Au bord de la mer s’étend une fantastique esplanade qui est en fait une forteresse arabe arasée après la reconquista et transformée en promenade (on marche sur le château sans le savoir). C’est assez beau, n’étaient les pickpockets qui patrouillent en escadrilles de 3 le long du parapet.
A cent mètres de cette place, la mairie a fait construire une nouvelle esplanade, dont les travaux sont interrompus.
Cela donne un spectacle assez triste, tous les rez-de-chaussée étant murés, sur le pourtour d’une esplanade de plusieurs milliers de mètres carrés, laquelle aurait dû être un centre commercial très animé. C’est remis à plus tard . Inch Allah.

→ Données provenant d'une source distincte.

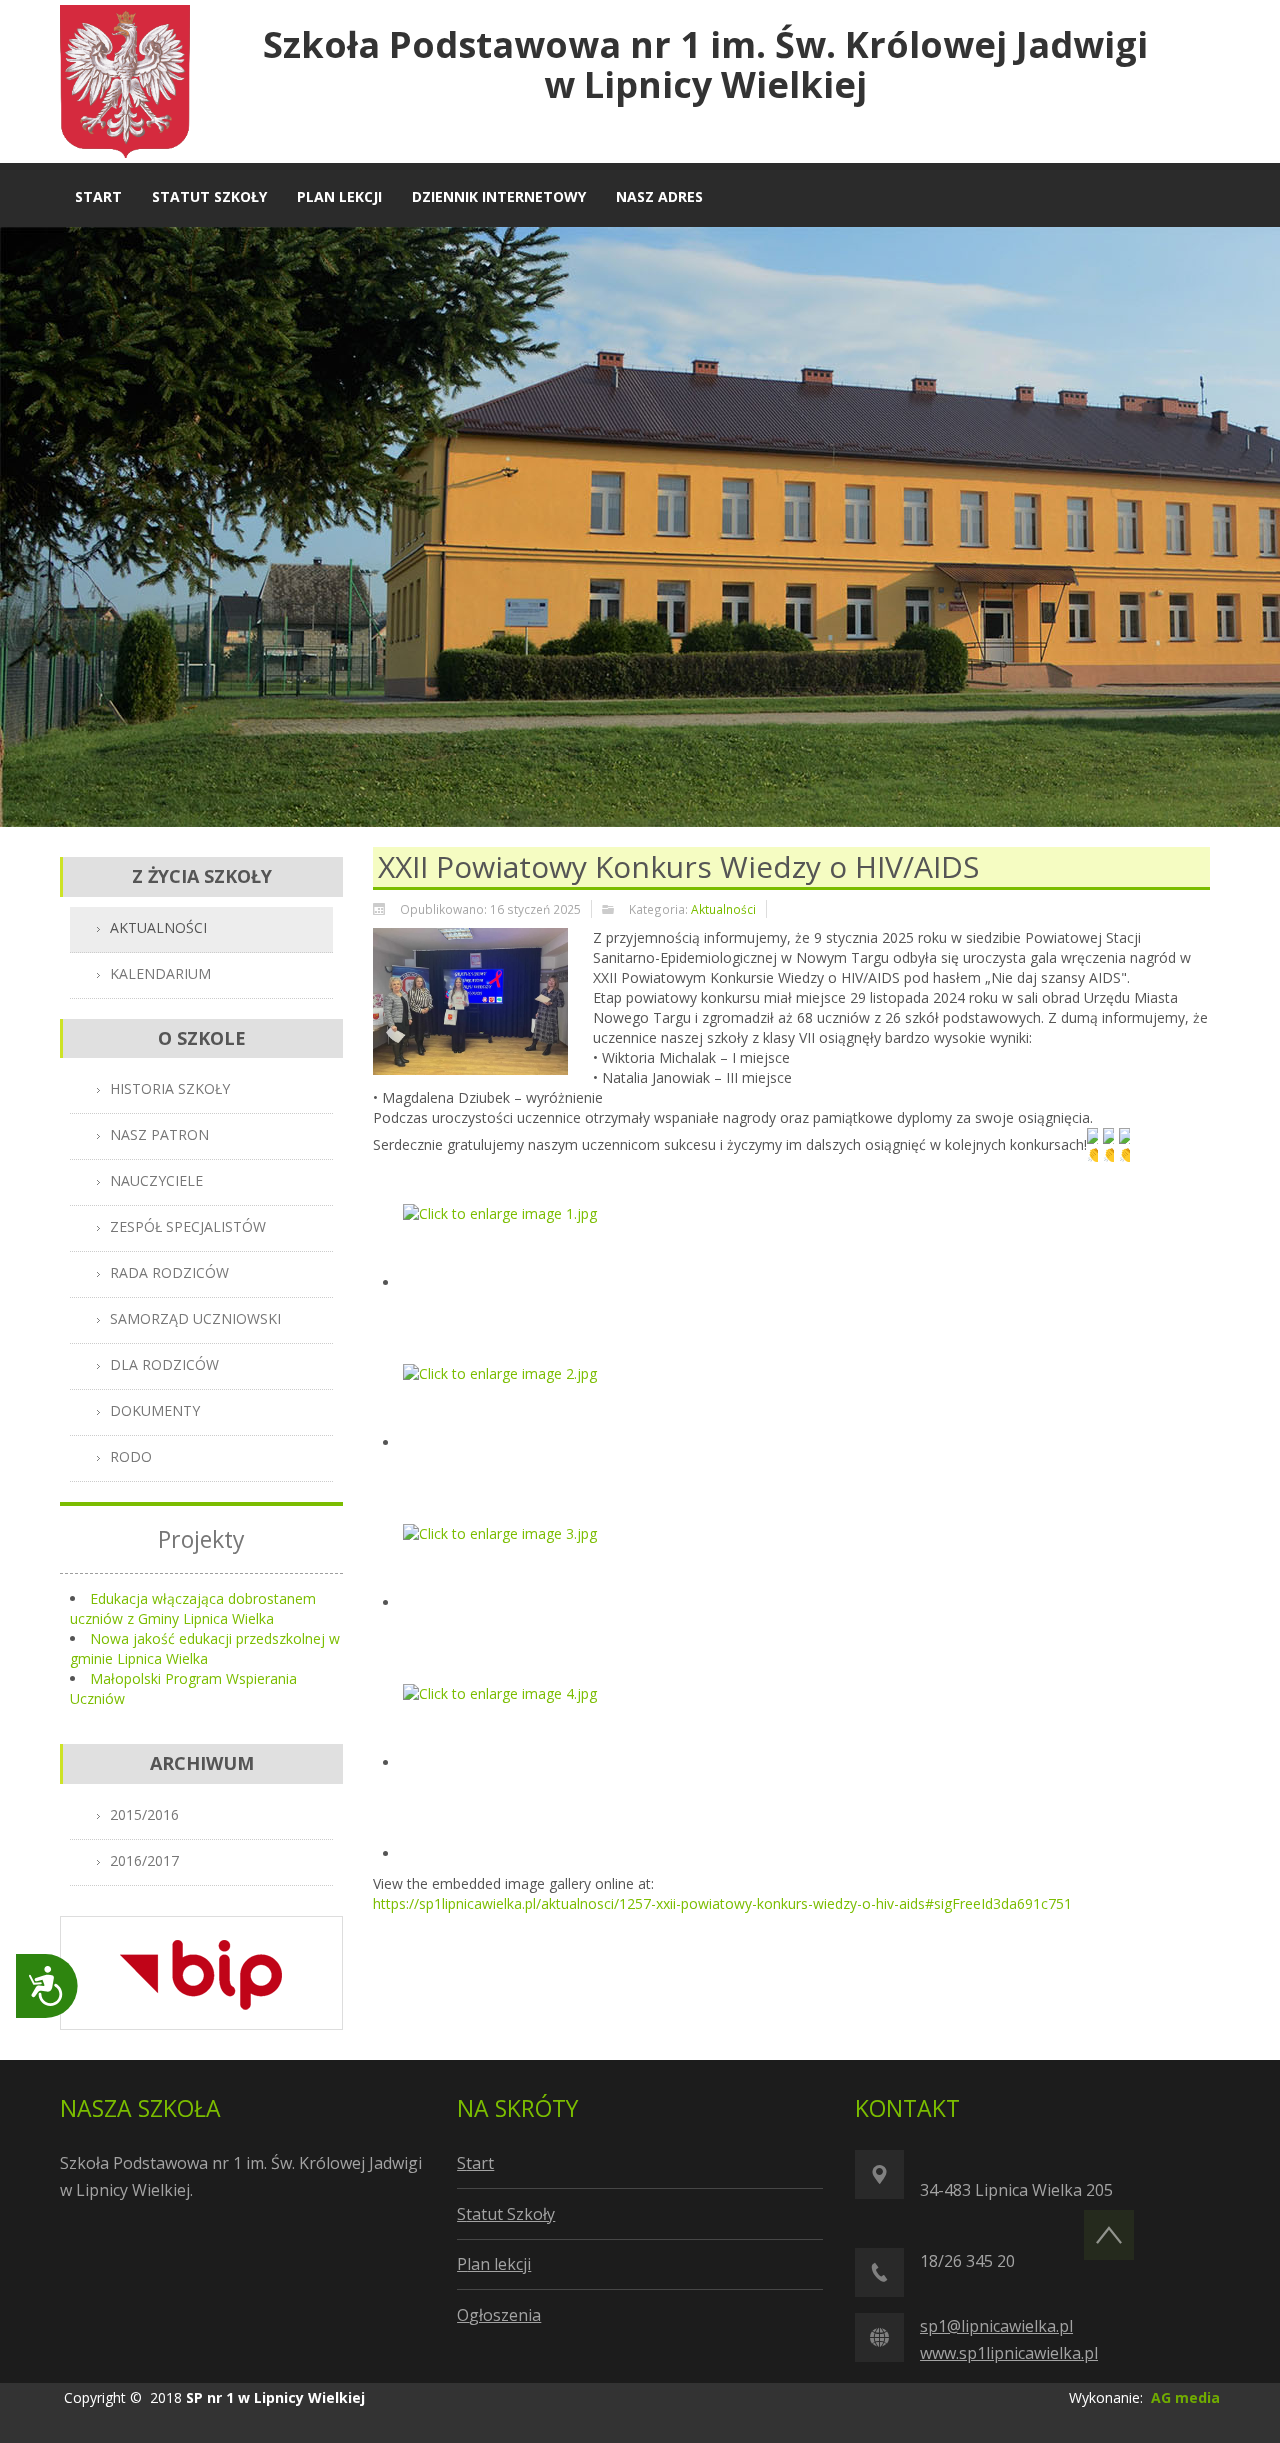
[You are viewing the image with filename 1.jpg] (503, 1282)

En vacances avec mes enfants, je les éduque à la fois aux joies du farniente et du tourisme culturel, mais aussi à prendre conscience de ce qui les attend, et de ce à quoi on peut avoir à faire face dans la vie. Entre la plage et le désastre, l'abysse et l'abîme, on n’échappe pas, en Espagne, à la démonstration.
Cependant, si nous avons poussé jusqu’à Nerja, c’est en fait pour voir ceci : à la sortie de Nerja sur la route de Maro se dresse une ancienne sucrerie en ruine, difficile à photographier depuis la route.
Ruiné par le désastre de l’emprunt russe, mon aïeul dut s’exiler et quitter sa Normandie pour devenir gérant d’une sucrerie dans la province de Malaga.
A l’époque, le boom économique industriel, c’était Malaga. Une légende familiale raconte qu’à Rouen, il allumait le feu dans la cheminée, avec des titres d’emprunt russe transformés en boules de papier, il en avait des caisses. Pour les jeunes qui ne sauraient pas ce qu'est l'emprunt russe, ni même ce qu'est l'URSS : au début du XXe siècle, la Russie tsariste lança un immense emprunt destiné à construire des lignes de chemin de fer transsibérien. Une révolution ayant eu lieu en Russie (dite bolchévique), les Russes décidèrent unilatéralement de ne pas rembourser l'emprunt (comme quoi, ça peut arriver) et des millions de boursicoteurs furent ruinés.
La véritable richesse, dit un proverbe arabe, c’est de savoir ce qu’on fera demain. Demain est incertain et même les vacances ont changé de couleur.